In sum, NJS is not entitled, under the Reform Act and controlling Ninth Circuit precedent to be appointed lead plaintiff simply because it is the most sophisticated investor or because it has the most investment or litigation experience. Rather, the statute presumes that the plaintiff with the largest financial stake in the litigation who satisfies the Rule 23 requirements will be the lead plaintiff. Accordingly, the court concludes that NJS has failed to rebut the presumption in favor of Kurtz’s appointment.

NJS proposes alternatively that the court appoint it to serve as co-lead plaintiff with Kurtz.48 NJS cites several cases in which courts have appointed an institutional investor as co-lead plaintiff with an individual investor who has suffered greater losses. In Yousefi v. Lockheed Martin Corp., 70 F.Supp.2d 1061 (C.D.Cal.1999), the court denied a motion by 137 class members to be appointed co-lead plaintiffs, and sua sponte certified two of the movants to serve in this role. The court found that “none of the class members moving to serve as lead plaintiff possessed] enough of a financial stake to ensure careful and prolonged monitoring of this suit,” and that the two plaintiffs selected could “each exert more control over their attorneys by serving as one of two lead plaintiffs, [rather than] ... as one of 137 lead plaintiffs.” Id. at 1071.

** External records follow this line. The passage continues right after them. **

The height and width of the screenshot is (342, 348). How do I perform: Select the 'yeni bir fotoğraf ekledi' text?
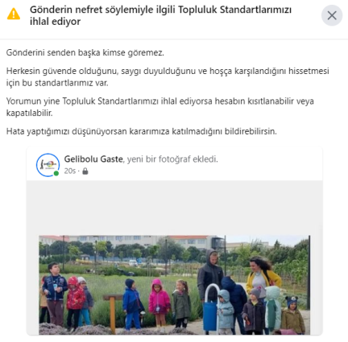pyautogui.click(x=172, y=159)
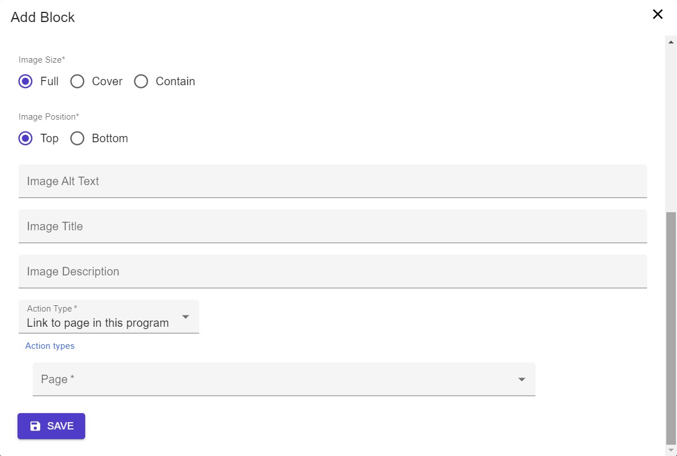Focus the Image Alt Text field
The width and height of the screenshot is (677, 456).
[333, 181]
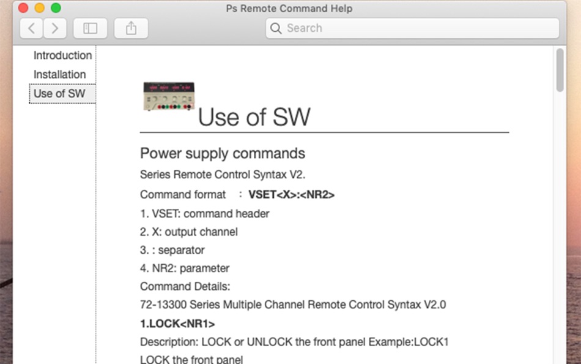Open the Share toolbar button

(x=131, y=28)
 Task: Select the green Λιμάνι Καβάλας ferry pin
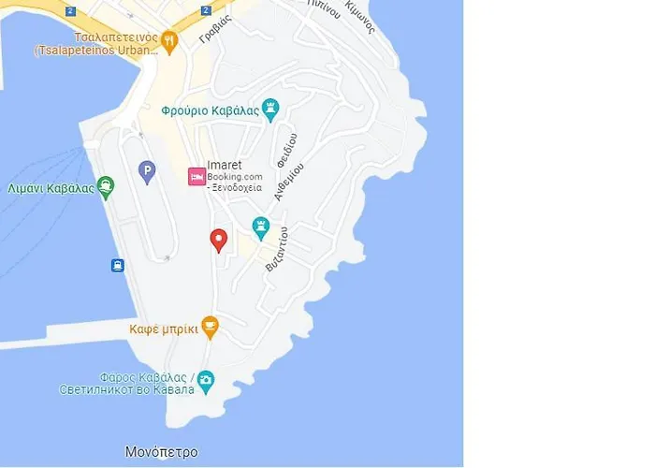pos(106,188)
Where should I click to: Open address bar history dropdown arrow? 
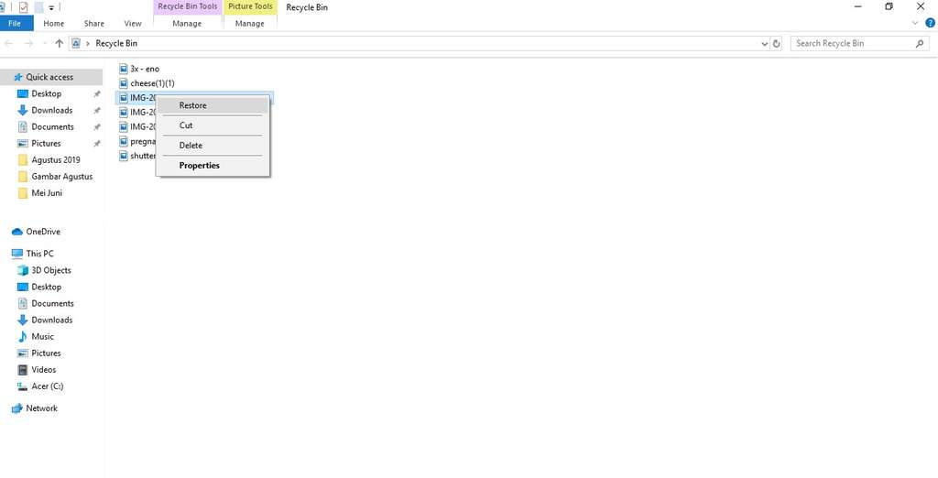pos(765,43)
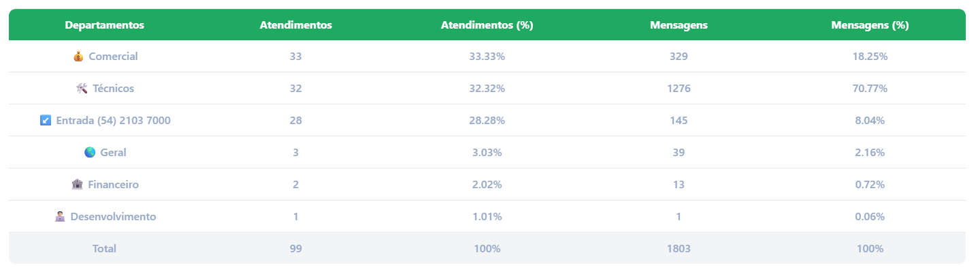The width and height of the screenshot is (978, 270).
Task: Select the Geral department name
Action: click(113, 153)
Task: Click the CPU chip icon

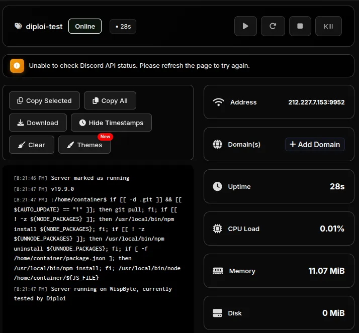Action: tap(218, 229)
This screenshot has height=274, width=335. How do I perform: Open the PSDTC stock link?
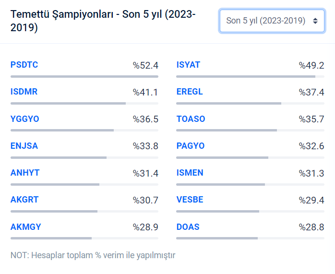tap(24, 65)
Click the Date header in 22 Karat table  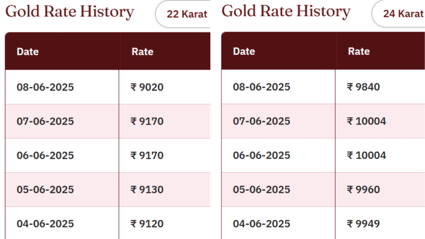pos(28,51)
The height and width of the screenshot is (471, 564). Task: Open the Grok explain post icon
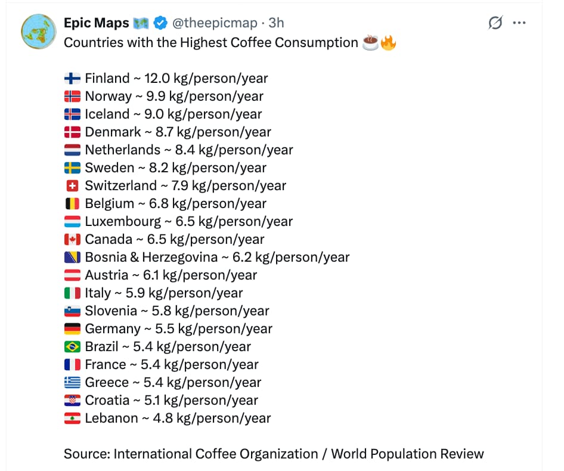pos(495,23)
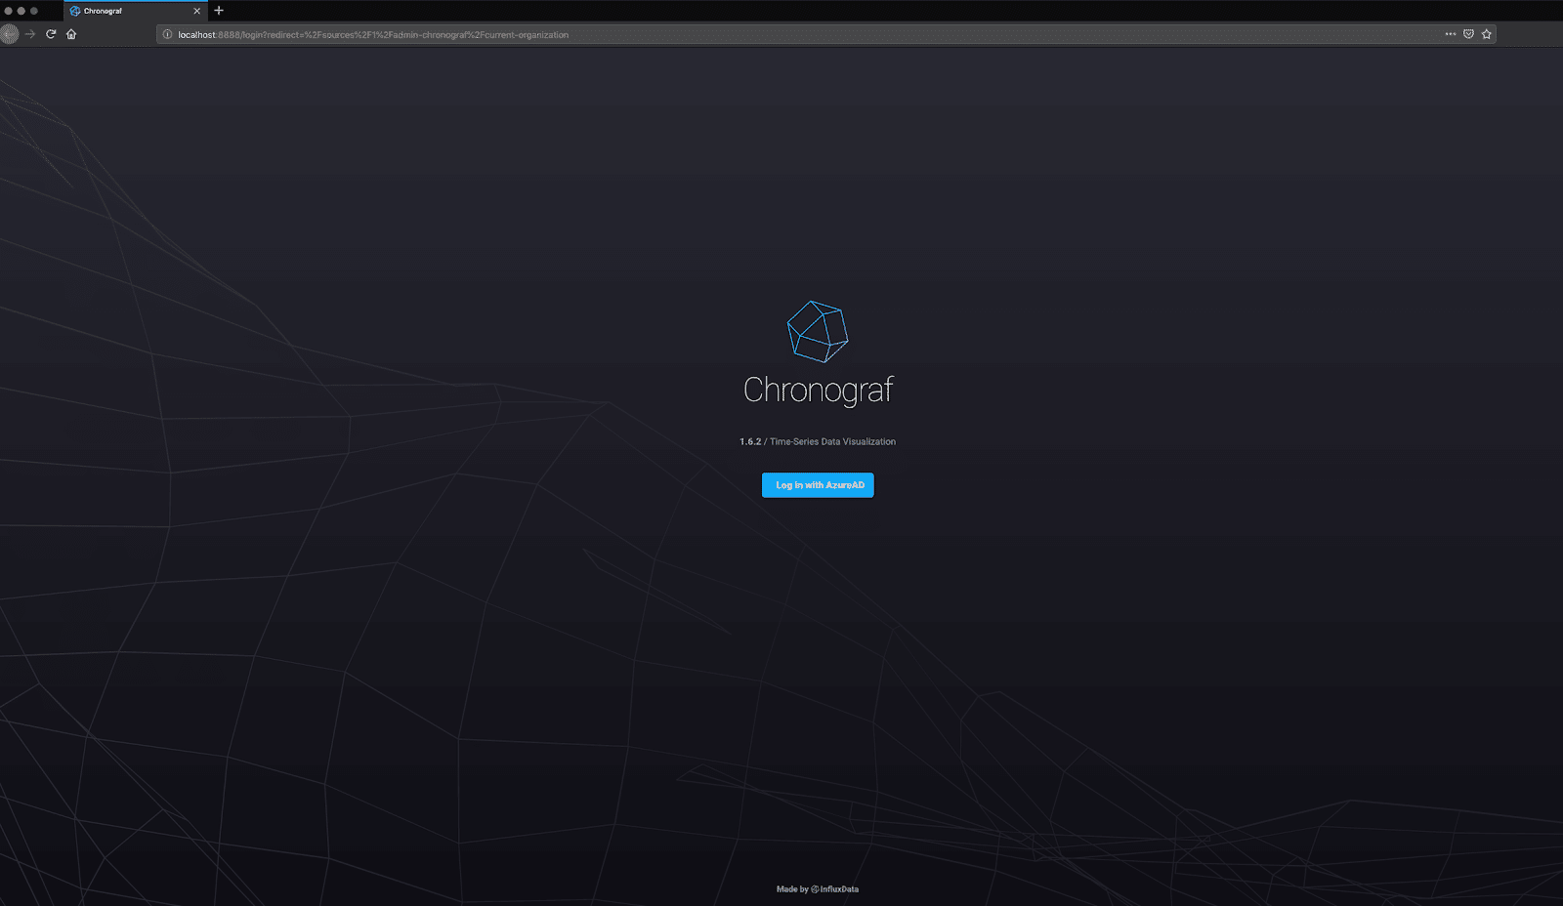
Task: Open the Made by InfluxData link
Action: (x=818, y=889)
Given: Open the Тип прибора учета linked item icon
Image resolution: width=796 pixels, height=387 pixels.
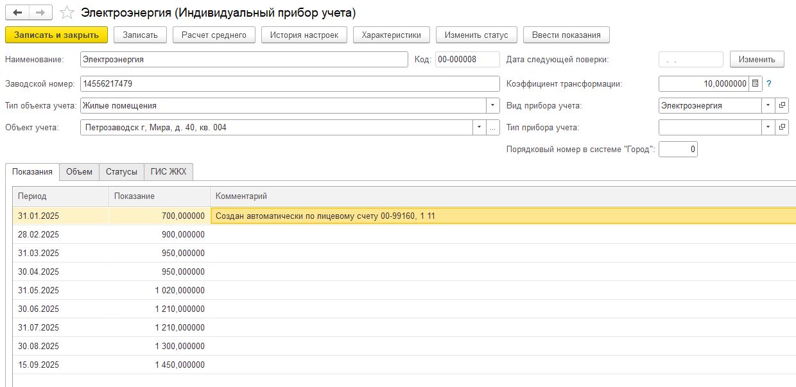Looking at the screenshot, I should tap(782, 128).
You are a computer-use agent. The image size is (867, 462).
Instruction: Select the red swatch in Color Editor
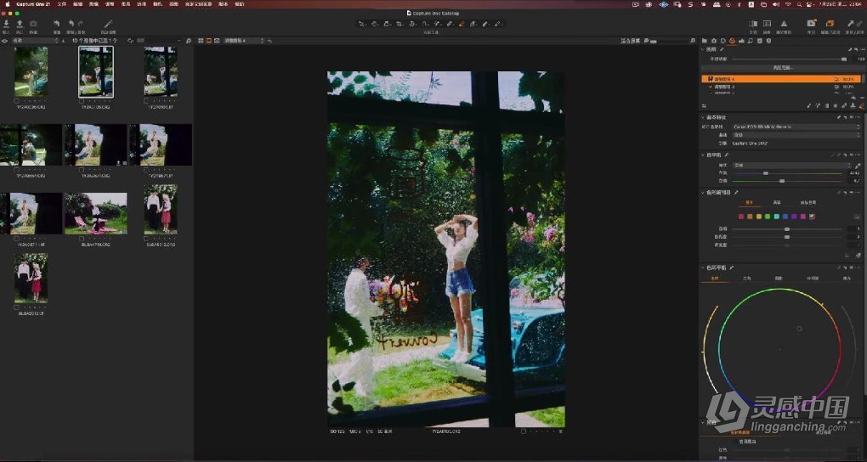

In In re Oxford Health Plans, Inc. Securities Litigation, 182 F.R.D. 42 (S.D.N.Y.1998), the court appointed three competing movants co-lead plaintiffs, finding “[i]n light of the magnitude of th[e] case,” that such a structure would ensure “broad representation and the sharing of resources and experience to ensure that the litigation w[ould] proceed expeditiously.” Id. at 49. In In re Cable & Wireless, PLC Securities Litigation, 217 F.R.D. 372 (E.D.Va.2003), “the Court exerciser] its discretion to appoint an institutional co-lead plaintiff’ given its determination that “standing alone, [the individual investor was] not particularly an ideal lead plaintiff.” Id. at 376. In Laborers Local 1298 Pension Fund v. Campbell Soup Co., No. 00-152(JEI), 2000 WL 486956 (D.N.J. April 24, 2000), the court appointed two individual plaintiffs and an institutional investor as co-lead plaintiffs “since each may bring a unique perspective to the litigation”; it reserved the right, however, to alter this structure if the progress of the litigation was delayed. Id. at *3. Additionally, several courts have approved appointment of unrelated groups of co-lead plaintiffs in cases where several investors have joined together to seek appointment. See, e.g., In re Universal Access, Inc., 209 F.R.D. 379, 385 (E.D.Tex.2002); In re First Union Corp. Securities Litigation, 157 F.Supp.2d 638, 643 (W.D.N.C.2000).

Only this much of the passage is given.